Mohanpur is a census town in Barrackpore II CD Block in Barrackpore subdivision of North 24 Parganas district in the state of West Bengal, India.

Geography

Location
Babanpur, Jafarpur, Mohanpur and Telenipara form a cluster of census towns around Barrackpore.

96% of the population of Barrackpore subdivision (partly presented in the map alongside) live in urban areas. In 2011, it had a density of population of 10,967 per km2. The subdivision has 16 municipalities and 24 census towns.

For most of the cities/ towns information regarding density of population is available in the Infobox. Population data is not available for neighbourhoods. It is available for the entire Municipal area and thereafter ward-wise.
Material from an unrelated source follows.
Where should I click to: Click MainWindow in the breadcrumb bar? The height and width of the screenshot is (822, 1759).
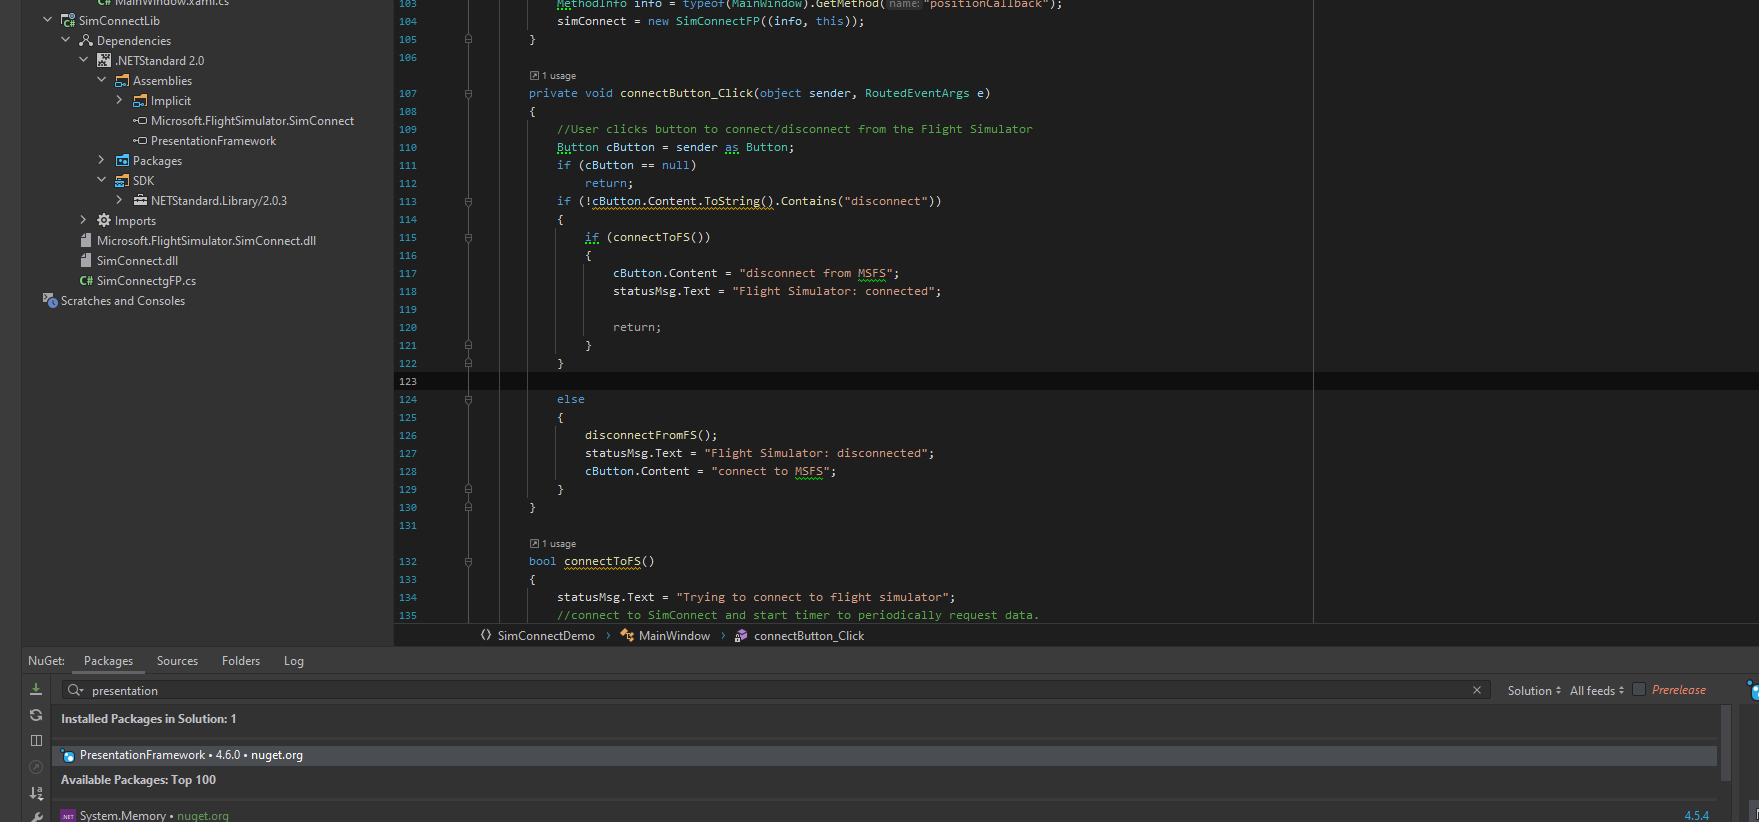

All places marked on the map are linked in the full-screen map.

Police station
Khardaha police station under Barrackpore Police Commissionerate has jurisdiction over Khardaha Municipal area and Barrackpore II CD Block.

Demographics
As per the 2011 Census of India, Mohanpur had a total population of 9,096, of which 4,646 (51%) were males and 4,450 (49%) were females. Population below 6 years was 699. The total number of literates in Mohanpur was 7,712 (91.84% of the population over 6 years).

Infrastructure
As per the District Census Handbook 2011, Mohanpur covered an area of 1.4463 km2. Amongst the medical facilities it had were a mobile health clinic and 6 medicine shops. Amongst the educational facilities It had were 3 primary schools, the nearest middle and secondary schools were available 1 km away at Jafarpur and the nearest senior secondary school was available 1.5 km away at Santinagar.

Transport
Mohanpur is located beside the junction (Wireless More) of the Barrackpore-Barasat Road (part of State Highway 2) and the Kalyani Expressway.

Bus

Private Bus
 81 Barasat - Barrackpore Fishery Gate
 81/1 Barasat - Rajchandrapur

WBTC Bus
 C29 Barasat - Barrackpore Court
 E32 Nilganj - Howrah Station
 S11 Nilganj - Esplanade
 S34B Barasat State University - Barrackpore Court
 AC10 Nilganj - Howrah Station

Train
The nearest railway stations are Barasat Junction railway station on the Sealdah-Bangaon line and Barrackpore railway station on the Sealdah-Ranaghat line.

Education
DAV Public School, Barrackpore, was started in 2011. The school presently has around 800 students. It is located beside Kalyani Expressway at Mohanpur.